[Collection records]
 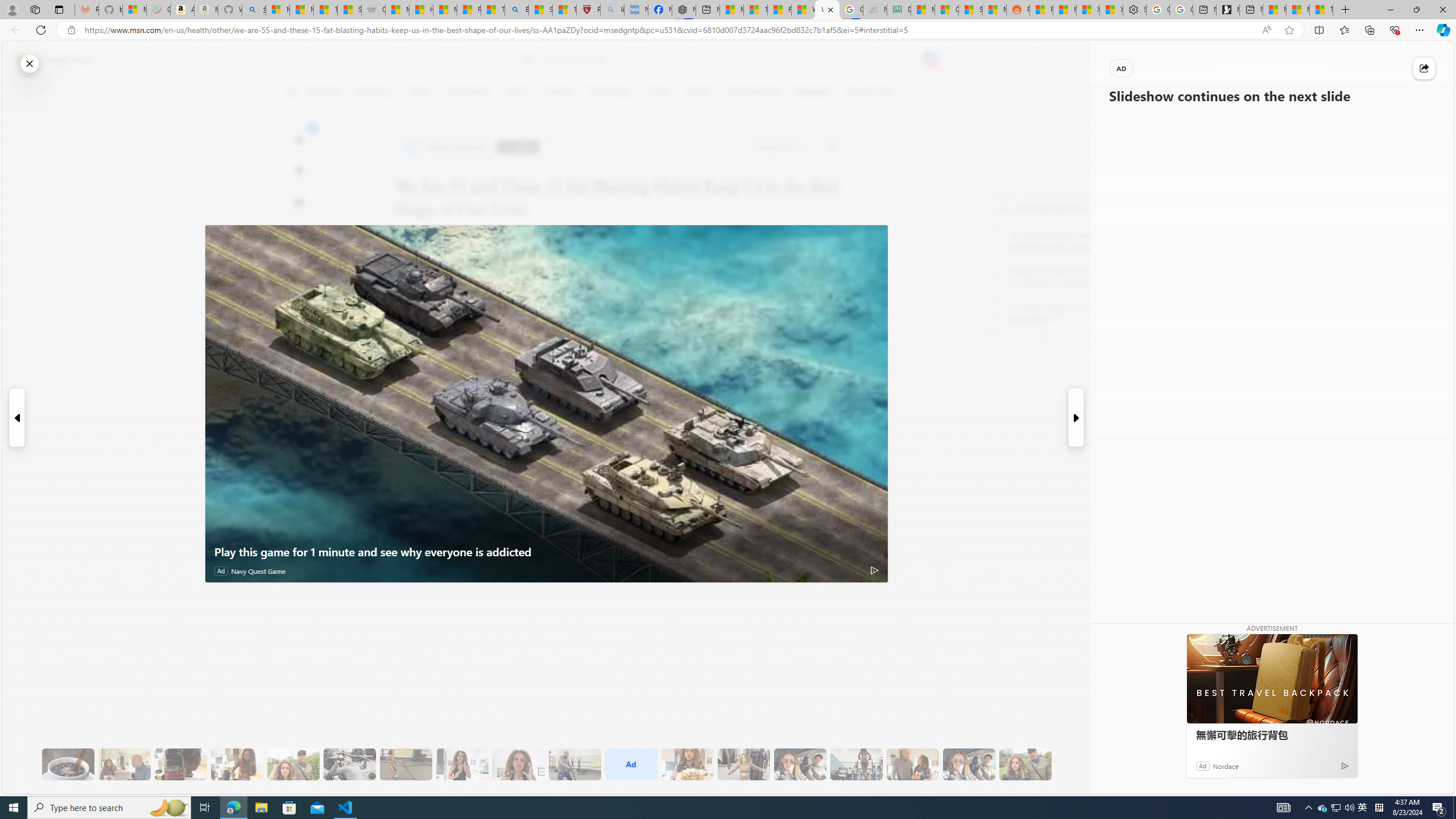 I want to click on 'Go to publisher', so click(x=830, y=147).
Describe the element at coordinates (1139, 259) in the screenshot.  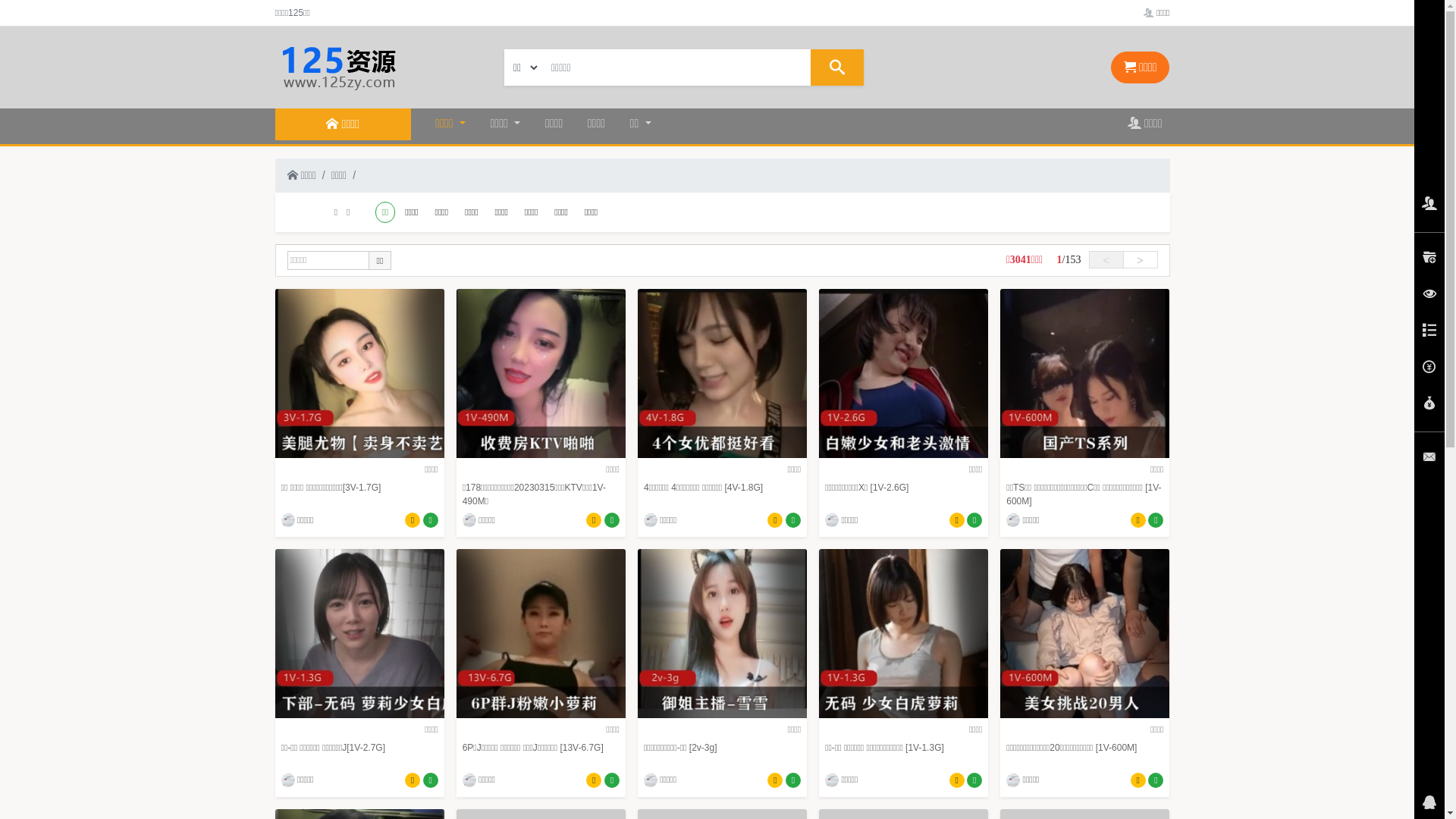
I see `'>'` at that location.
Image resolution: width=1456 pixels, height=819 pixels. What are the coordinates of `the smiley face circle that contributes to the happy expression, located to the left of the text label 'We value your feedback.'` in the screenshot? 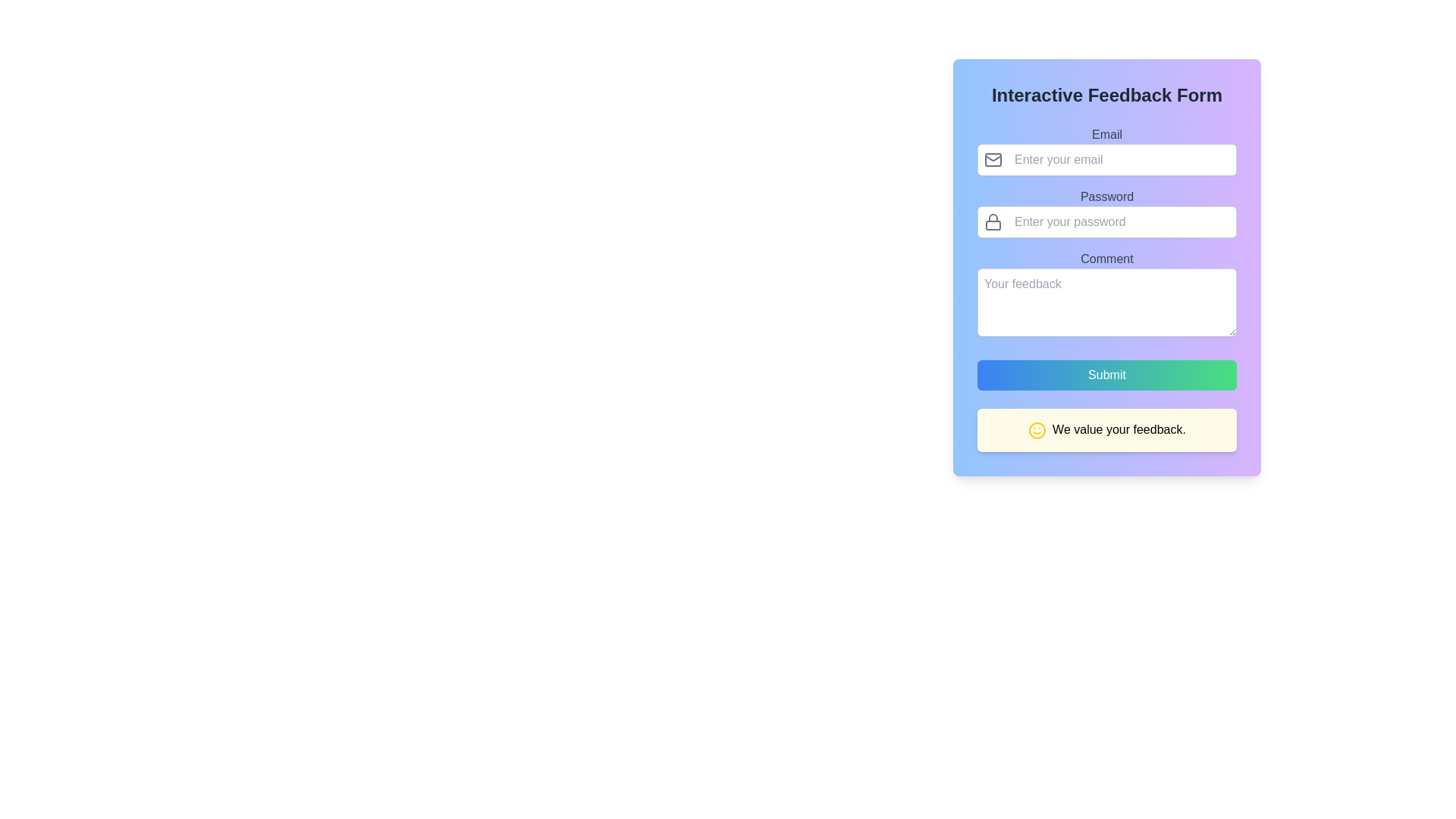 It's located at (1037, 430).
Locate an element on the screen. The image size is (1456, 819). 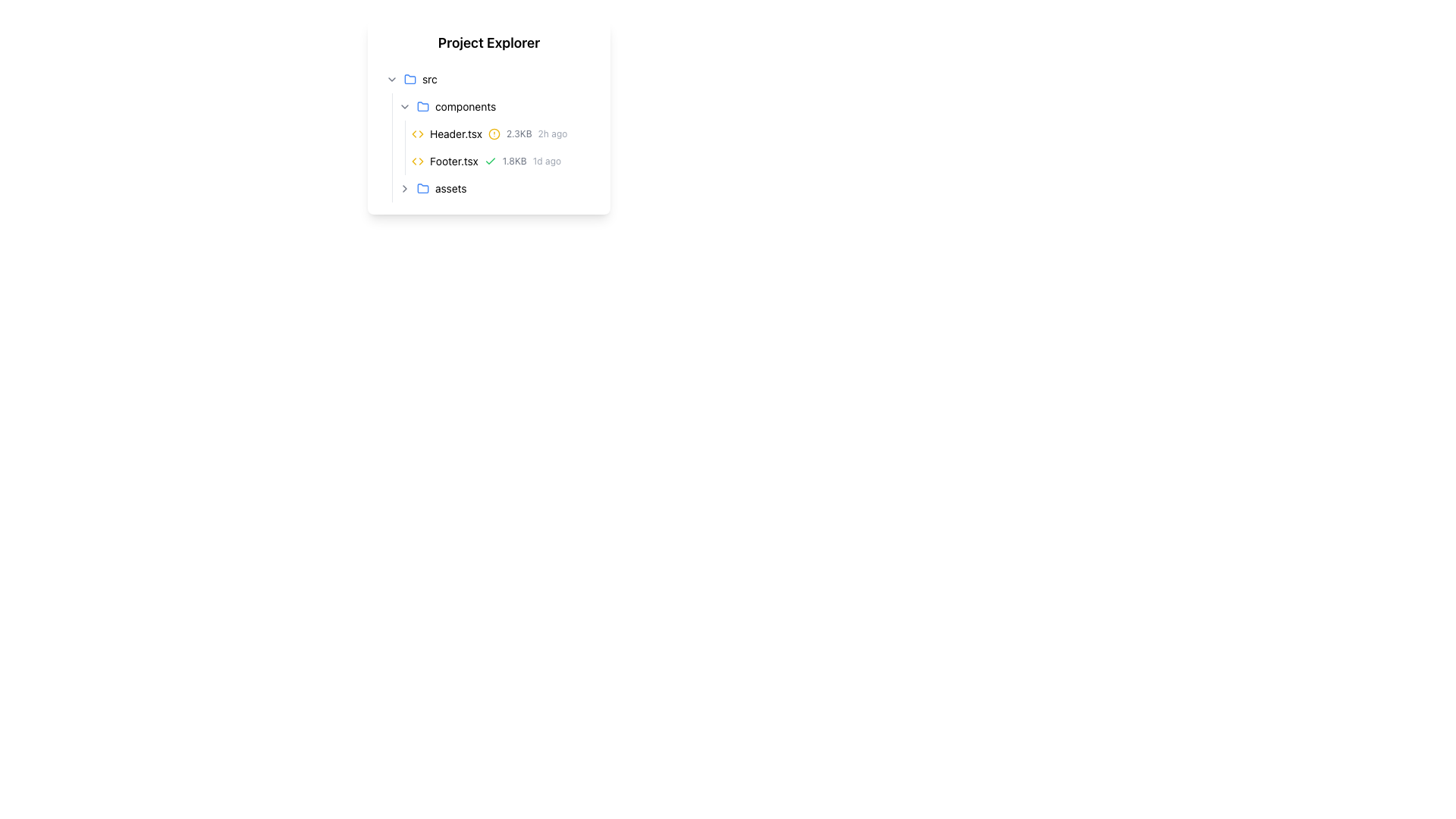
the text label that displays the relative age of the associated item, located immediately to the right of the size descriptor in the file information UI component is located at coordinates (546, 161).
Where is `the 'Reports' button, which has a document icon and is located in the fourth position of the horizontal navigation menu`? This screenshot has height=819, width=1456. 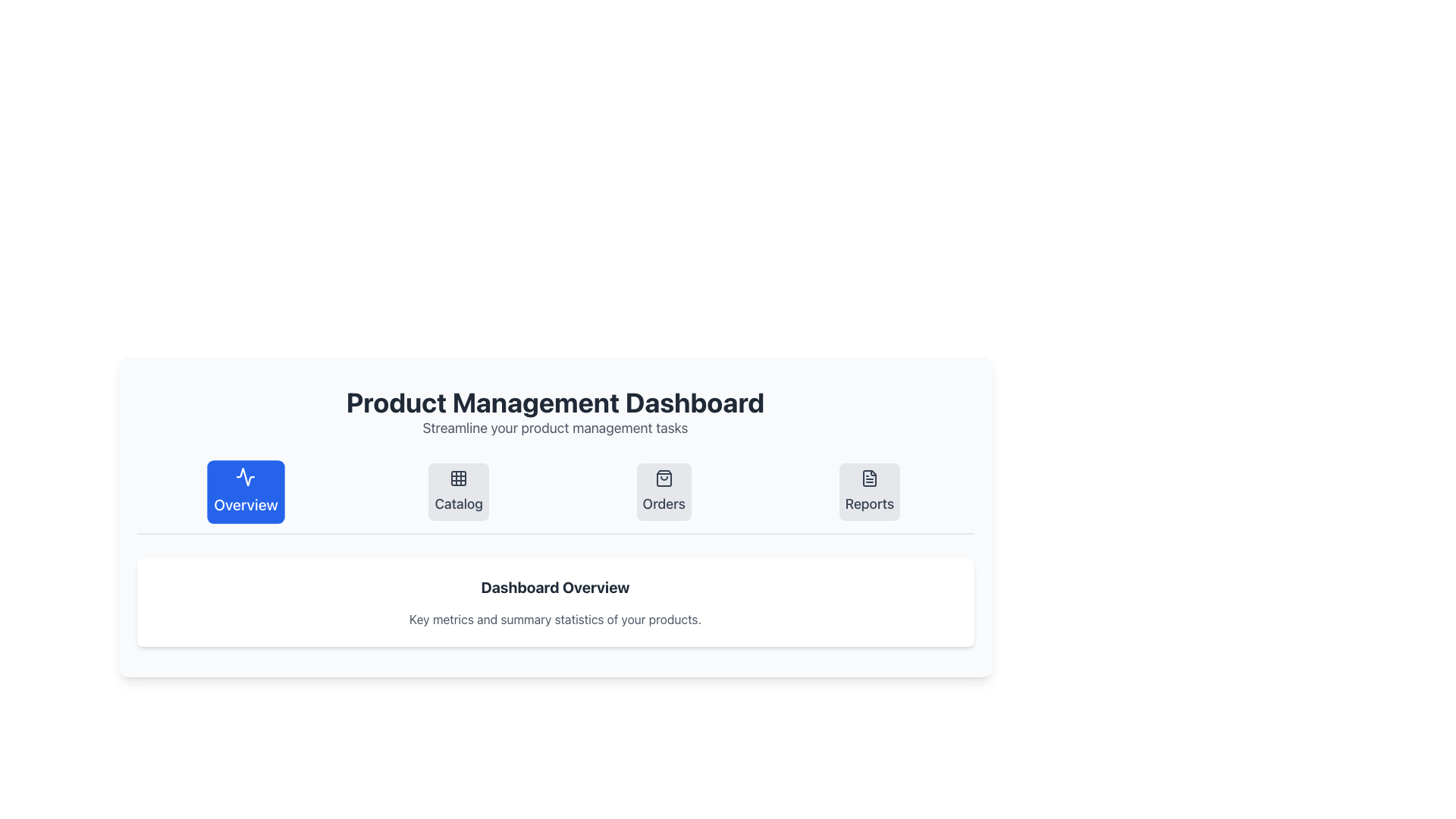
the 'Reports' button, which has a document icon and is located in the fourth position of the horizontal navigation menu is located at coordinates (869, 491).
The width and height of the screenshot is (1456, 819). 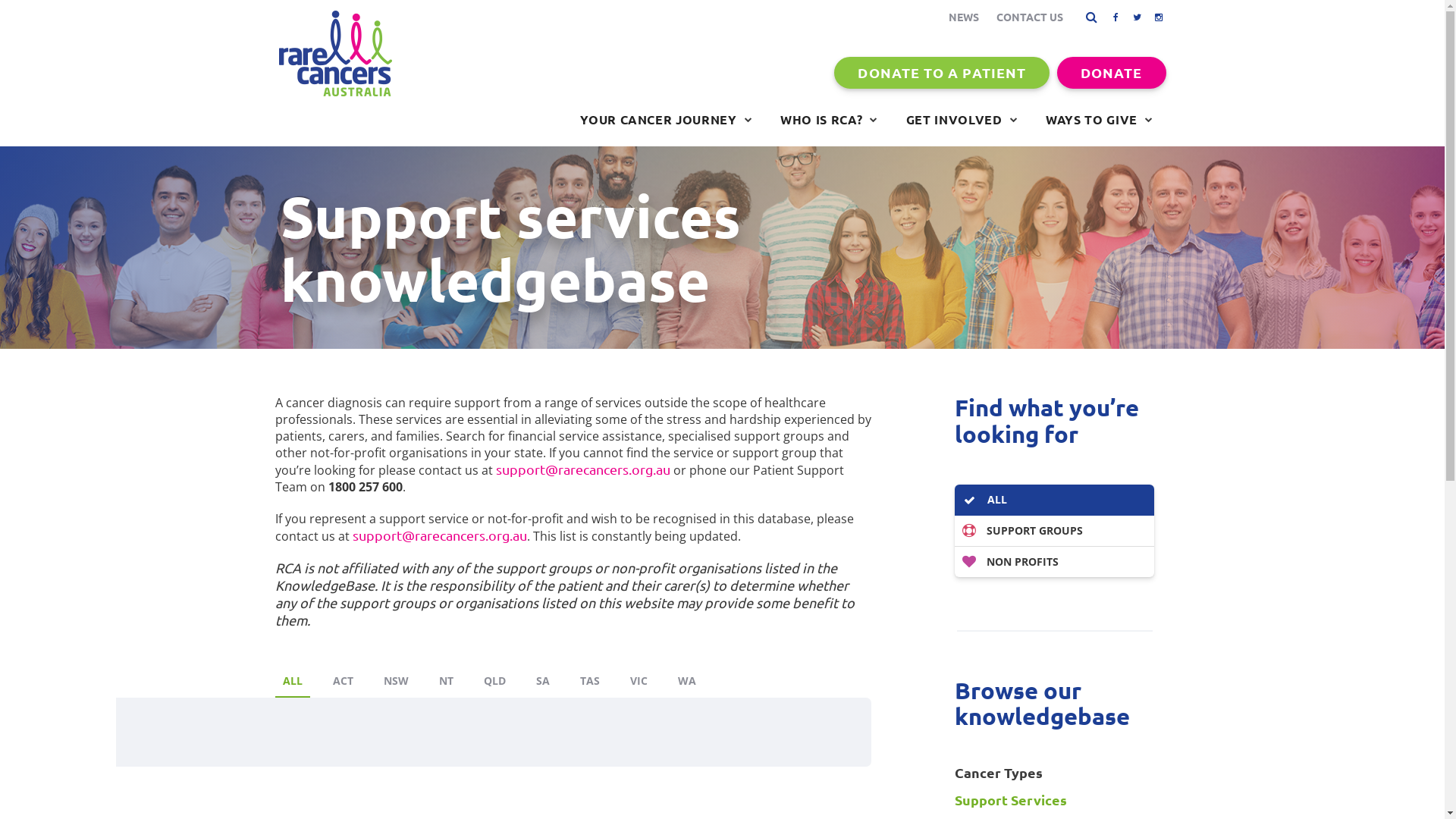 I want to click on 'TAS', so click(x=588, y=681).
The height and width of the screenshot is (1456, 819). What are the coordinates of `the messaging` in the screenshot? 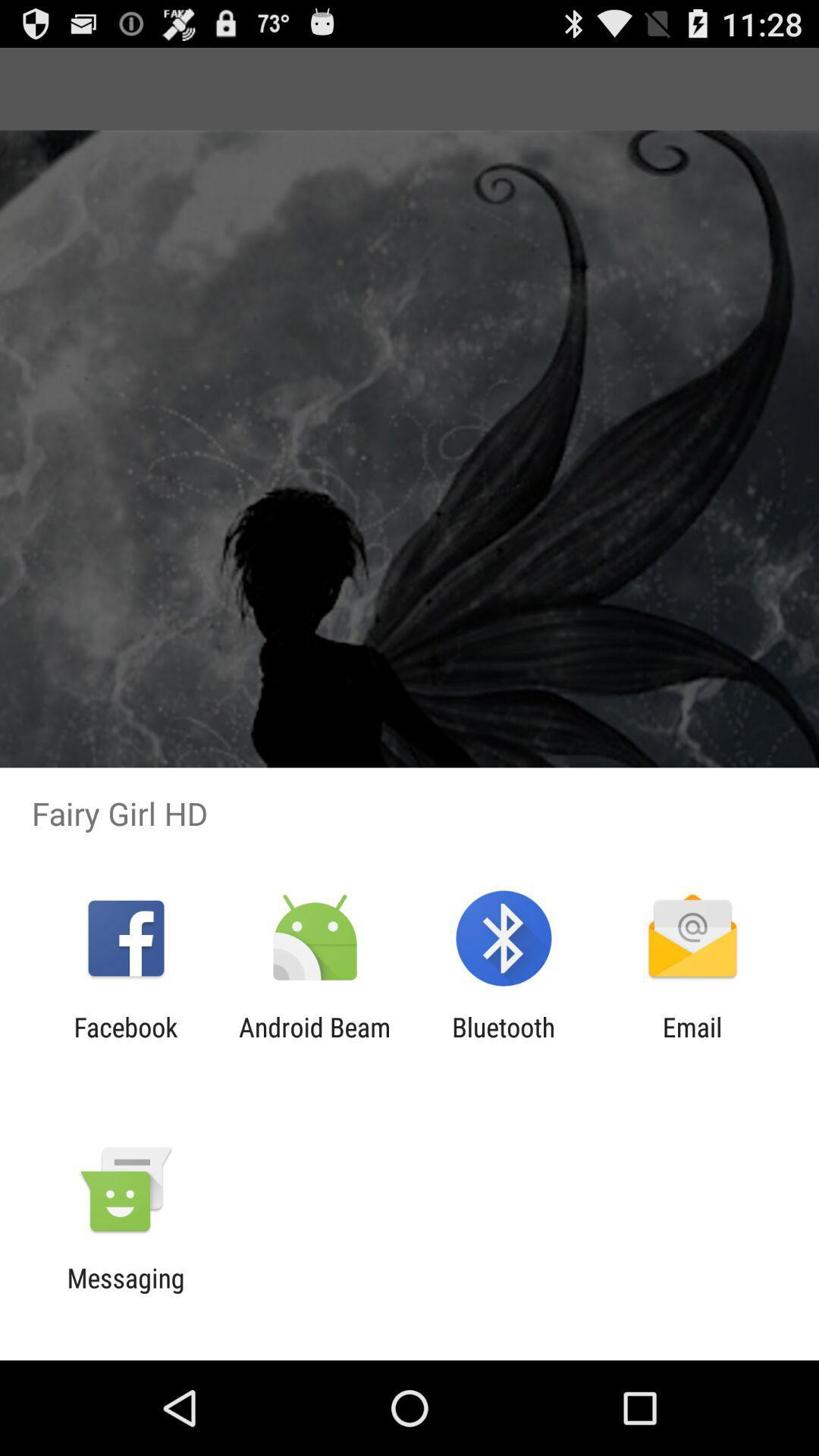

=== Written task ===
Copy out the lines of the data above word for word, starting at the line that contains "has height=819, width=1456." and ending at the line that contains "coordinates (869, 491).", with both of those lines included. Leave out the pictures.

=== Written solution ===
Where is `the 'Reports' button, which has a document icon and is located in the fourth position of the horizontal navigation menu`? This screenshot has height=819, width=1456. 
the 'Reports' button, which has a document icon and is located in the fourth position of the horizontal navigation menu is located at coordinates (869, 491).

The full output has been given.